===== RAW RECORDS =====

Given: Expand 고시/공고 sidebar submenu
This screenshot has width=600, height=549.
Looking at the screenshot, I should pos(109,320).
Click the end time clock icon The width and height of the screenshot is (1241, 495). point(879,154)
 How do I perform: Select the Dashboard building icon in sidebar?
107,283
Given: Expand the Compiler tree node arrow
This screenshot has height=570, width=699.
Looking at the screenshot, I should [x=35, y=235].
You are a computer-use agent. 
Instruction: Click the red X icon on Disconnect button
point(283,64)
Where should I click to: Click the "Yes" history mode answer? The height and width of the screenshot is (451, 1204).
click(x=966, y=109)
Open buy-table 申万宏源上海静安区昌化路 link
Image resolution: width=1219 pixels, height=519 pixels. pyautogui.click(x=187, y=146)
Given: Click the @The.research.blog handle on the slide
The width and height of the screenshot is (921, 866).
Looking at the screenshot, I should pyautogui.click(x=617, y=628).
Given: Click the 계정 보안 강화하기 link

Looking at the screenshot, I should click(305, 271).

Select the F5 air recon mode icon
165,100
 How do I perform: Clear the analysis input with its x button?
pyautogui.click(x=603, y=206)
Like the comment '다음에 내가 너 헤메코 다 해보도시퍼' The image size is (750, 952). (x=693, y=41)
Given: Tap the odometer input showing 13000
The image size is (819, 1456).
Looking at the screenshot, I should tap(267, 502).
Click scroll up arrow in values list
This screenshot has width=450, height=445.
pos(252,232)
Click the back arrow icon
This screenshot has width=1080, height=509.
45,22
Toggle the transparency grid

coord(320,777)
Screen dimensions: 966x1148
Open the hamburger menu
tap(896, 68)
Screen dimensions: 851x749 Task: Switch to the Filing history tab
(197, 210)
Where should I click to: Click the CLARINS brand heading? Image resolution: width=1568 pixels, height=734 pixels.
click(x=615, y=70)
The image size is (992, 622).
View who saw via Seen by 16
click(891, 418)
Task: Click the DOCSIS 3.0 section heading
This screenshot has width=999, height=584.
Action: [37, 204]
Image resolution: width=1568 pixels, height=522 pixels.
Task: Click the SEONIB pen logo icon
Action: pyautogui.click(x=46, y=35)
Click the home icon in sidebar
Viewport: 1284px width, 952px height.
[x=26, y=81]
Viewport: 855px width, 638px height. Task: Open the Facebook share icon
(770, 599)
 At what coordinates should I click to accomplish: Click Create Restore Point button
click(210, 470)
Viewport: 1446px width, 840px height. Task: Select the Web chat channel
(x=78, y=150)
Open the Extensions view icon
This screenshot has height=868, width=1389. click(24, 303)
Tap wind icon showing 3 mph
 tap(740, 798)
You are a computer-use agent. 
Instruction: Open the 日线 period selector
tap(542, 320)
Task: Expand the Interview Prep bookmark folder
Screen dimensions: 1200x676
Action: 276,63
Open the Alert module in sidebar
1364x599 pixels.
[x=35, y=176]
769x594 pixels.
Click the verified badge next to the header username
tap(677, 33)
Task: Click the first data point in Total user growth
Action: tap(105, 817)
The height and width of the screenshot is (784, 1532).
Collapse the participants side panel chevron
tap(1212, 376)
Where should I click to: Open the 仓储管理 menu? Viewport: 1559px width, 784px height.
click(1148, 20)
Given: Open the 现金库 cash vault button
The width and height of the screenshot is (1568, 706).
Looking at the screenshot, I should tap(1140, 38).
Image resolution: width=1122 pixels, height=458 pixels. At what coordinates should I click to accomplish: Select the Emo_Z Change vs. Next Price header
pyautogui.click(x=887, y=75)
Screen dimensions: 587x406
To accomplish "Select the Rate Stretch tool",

=====

» **PROBLEM DETAILS**:
Rewrite all the items above, changing every "Given" to "Goal" and leaving everything else the same.

» **ANSWER TO THIS PROBLEM**:
Goal: Expand 고시/공고 sidebar submenu
This screenshot has width=600, height=549.
Looking at the screenshot, I should pos(109,320).
Click the end time clock icon The width and height of the screenshot is (1241, 495). point(879,154)
 How do I perform: Select the Dashboard building icon in sidebar?
107,283
Goal: Expand the Compiler tree node arrow
This screenshot has height=570, width=699.
Looking at the screenshot, I should [x=35, y=235].
You are a computer-use agent. 
Instruction: Click the red X icon on Disconnect button
point(283,64)
Where should I click to: Click the "Yes" history mode answer? The height and width of the screenshot is (451, 1204).
click(x=966, y=109)
Open buy-table 申万宏源上海静安区昌化路 link
Image resolution: width=1219 pixels, height=519 pixels. pyautogui.click(x=187, y=146)
Goal: Click the @The.research.blog handle on the slide
The width and height of the screenshot is (921, 866).
Looking at the screenshot, I should pyautogui.click(x=617, y=628).
Goal: Click the 계정 보안 강화하기 link

Looking at the screenshot, I should click(305, 271).

Select the F5 air recon mode icon
165,100
 How do I perform: Clear the analysis input with its x button?
pyautogui.click(x=603, y=206)
Like the comment '다음에 내가 너 헤메코 다 해보도시퍼' The image size is (750, 952). (x=693, y=41)
Goal: Tap the odometer input showing 13000
The image size is (819, 1456).
Looking at the screenshot, I should tap(267, 502).
Click scroll up arrow in values list
This screenshot has width=450, height=445.
pos(252,232)
Click the back arrow icon
This screenshot has width=1080, height=509.
45,22
Toggle the transparency grid

coord(320,777)
Screen dimensions: 966x1148
Open the hamburger menu
tap(896, 68)
Screen dimensions: 851x749 Task: Switch to the Filing history tab
(197, 210)
Where should I click to: Click the CLARINS brand heading? Image resolution: width=1568 pixels, height=734 pixels.
click(x=615, y=70)
The image size is (992, 622).
View who saw via Seen by 16
click(891, 418)
Task: Click the DOCSIS 3.0 section heading
This screenshot has width=999, height=584.
Action: [37, 204]
Image resolution: width=1568 pixels, height=522 pixels.
Task: Click the SEONIB pen logo icon
Action: pyautogui.click(x=46, y=35)
Click the home icon in sidebar
Viewport: 1284px width, 952px height.
[x=26, y=81]
Viewport: 855px width, 638px height. Task: Open the Facebook share icon
(770, 599)
 At what coordinates should I click to accomplish: Click Create Restore Point button
click(210, 470)
Viewport: 1446px width, 840px height. Task: Select the Web chat channel
(x=78, y=150)
Open the Extensions view icon
This screenshot has height=868, width=1389. click(24, 303)
Tap wind icon showing 3 mph
 tap(740, 798)
You are a computer-use agent. 
Instruction: Open the 日线 period selector
tap(542, 320)
Task: Expand the Interview Prep bookmark folder
Screen dimensions: 1200x676
Action: 276,63
Open the Alert module in sidebar
1364x599 pixels.
[x=35, y=176]
769x594 pixels.
Click the verified badge next to the header username
tap(677, 33)
Task: Click the first data point in Total user growth
Action: tap(105, 817)
The height and width of the screenshot is (784, 1532).
Collapse the participants side panel chevron
tap(1212, 376)
Where should I click to: Open the 仓储管理 menu? Viewport: 1559px width, 784px height.
click(1148, 20)
Goal: Open the 现金库 cash vault button
The width and height of the screenshot is (1568, 706).
Looking at the screenshot, I should tap(1140, 38).
Image resolution: width=1122 pixels, height=458 pixels. At what coordinates should I click to accomplish: Select the Emo_Z Change vs. Next Price header
pyautogui.click(x=887, y=75)
Screen dimensions: 587x406
To accomplish "Select the Rate Stretch tool",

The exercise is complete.